=== Document ===
Experts form 25 countries are participating in the Conference on  “Lessons to be Learned from Traditional Buildings


Traditions” will beat earthquakes


 The international conference sponsored by the Ministry of Culture, UNESCO and ACOMOS [sic] is taking place at The Marmara Hotel and it hopes to establish traditional buildings, whose construction techniques enabled them to withstand earthquakes, as a source of inspiration in the development of future construction systems





Even if the Ministry of Public Works and Settlement continues to close its ears, even if Supreme Science Council thinks of only “steel-frame concrete buildings” when the word building is uttered and even if some members and directors of the Chamber of Civil Engineers tell to architects who want to learn about and develop traditional building systems along with concrete buildings “you don’t know what you are talking about,” and even if university professors who teach “steel-frame concrete buildings” chastise those who tell them that such buildings are not the only alternative…people with common sense acknowledge the following reality, [they did it] first on the anniversary of the 17 August 1999 earthquake and [they do so] now on the anniversary of the 12 November 1999 earthquake:


“One of the primary reasons that transform earthquakes into major catastrophes is the fact that concrete buildings, which turn the slightest technical error in the construction process into a serious risk, are very common. Traditional buildings, which remained erect during these earthquakes despite their age and state of disrepair and saved the lives of the people who took refuge in them, established a clear enough lesson [for these above mentioned people and institutions] to change their erroneous ways.”



Historical meeting


While we are still in an unbelievable denial and we refuse to receive this lesson and we race to put into effect one after the other new rules and regulations which acknowledge only steel-frame concrete buildings, close to 100 experts from 25 different countries who decided to benefit from “civilizations historical accumulation,” declared the days between 16 and 18 November 2000, days of “reminding Turkey of realities.”

=== Stated exercise A ===
Answer these questions from the article on traditional buildings and earthquakes:
(i) At which hotel is the conference taking place?
(ii) Which two earthquake anniversaries does the article mention?
(iii) Which days did the experts declare days of "reminding Turkey of realities"?
=== Stated exercise B ===
List every institution named in the article's sentence that begins "Even if the Ministry of Public Works".
Answer from the article alone, without drawing on any other source.

=== Data supplied ===
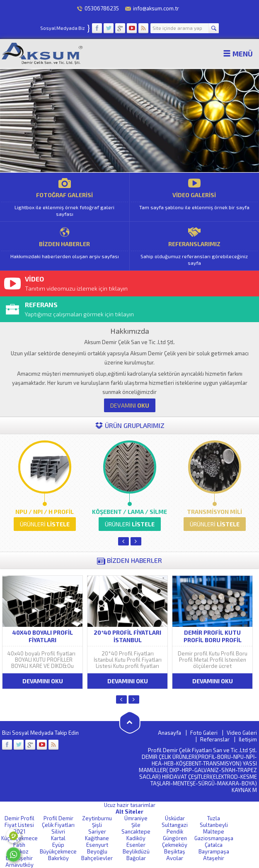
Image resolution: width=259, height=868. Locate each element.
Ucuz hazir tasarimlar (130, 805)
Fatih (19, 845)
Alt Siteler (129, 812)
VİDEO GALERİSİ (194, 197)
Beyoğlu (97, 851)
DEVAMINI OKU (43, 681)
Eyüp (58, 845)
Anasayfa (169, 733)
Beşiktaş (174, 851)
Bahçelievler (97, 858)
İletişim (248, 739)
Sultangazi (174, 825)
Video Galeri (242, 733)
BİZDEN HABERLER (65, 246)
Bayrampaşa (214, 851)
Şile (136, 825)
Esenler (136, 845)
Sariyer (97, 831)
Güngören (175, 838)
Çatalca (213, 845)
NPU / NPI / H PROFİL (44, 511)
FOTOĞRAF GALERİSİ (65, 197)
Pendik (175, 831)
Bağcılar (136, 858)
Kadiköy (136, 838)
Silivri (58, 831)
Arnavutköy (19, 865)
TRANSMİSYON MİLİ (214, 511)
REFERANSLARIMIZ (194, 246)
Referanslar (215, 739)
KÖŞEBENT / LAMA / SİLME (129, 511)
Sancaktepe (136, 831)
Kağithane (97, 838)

...

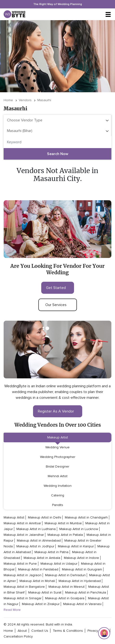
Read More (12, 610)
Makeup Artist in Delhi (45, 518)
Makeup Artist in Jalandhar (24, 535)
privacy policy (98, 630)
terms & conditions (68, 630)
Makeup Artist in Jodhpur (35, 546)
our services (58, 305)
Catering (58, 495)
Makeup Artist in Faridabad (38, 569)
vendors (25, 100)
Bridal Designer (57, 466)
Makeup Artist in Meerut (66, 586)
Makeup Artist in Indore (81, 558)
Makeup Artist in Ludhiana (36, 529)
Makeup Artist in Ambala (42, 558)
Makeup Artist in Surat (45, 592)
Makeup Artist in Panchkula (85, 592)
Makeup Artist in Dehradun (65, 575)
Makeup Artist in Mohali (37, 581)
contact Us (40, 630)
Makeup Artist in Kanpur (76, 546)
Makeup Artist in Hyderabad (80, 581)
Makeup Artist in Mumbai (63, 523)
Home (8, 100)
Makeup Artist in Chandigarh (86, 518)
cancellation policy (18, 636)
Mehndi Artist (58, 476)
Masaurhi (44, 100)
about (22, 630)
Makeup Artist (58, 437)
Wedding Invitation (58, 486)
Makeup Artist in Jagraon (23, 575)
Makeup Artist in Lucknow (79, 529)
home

* * *

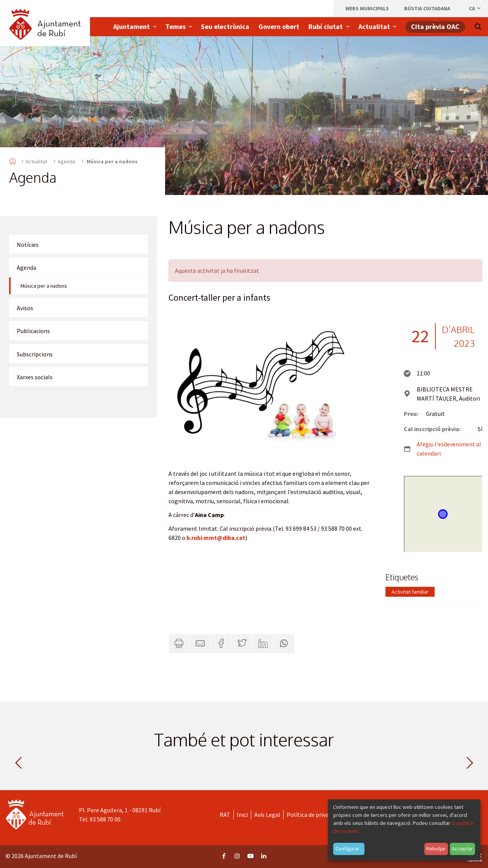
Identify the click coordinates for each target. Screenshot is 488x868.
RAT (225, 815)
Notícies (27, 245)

=== Complete answer A ===
(i) The Marmara Hotel
(ii) The 17 August 1999 earthquake and the 12 November 1999 earthquake
(iii) 16 to 18 November 2000

=== Complete answer B ===
- Ministry of Public Works and Settlement
- Supreme Science Council
- Chamber of Civil Engineers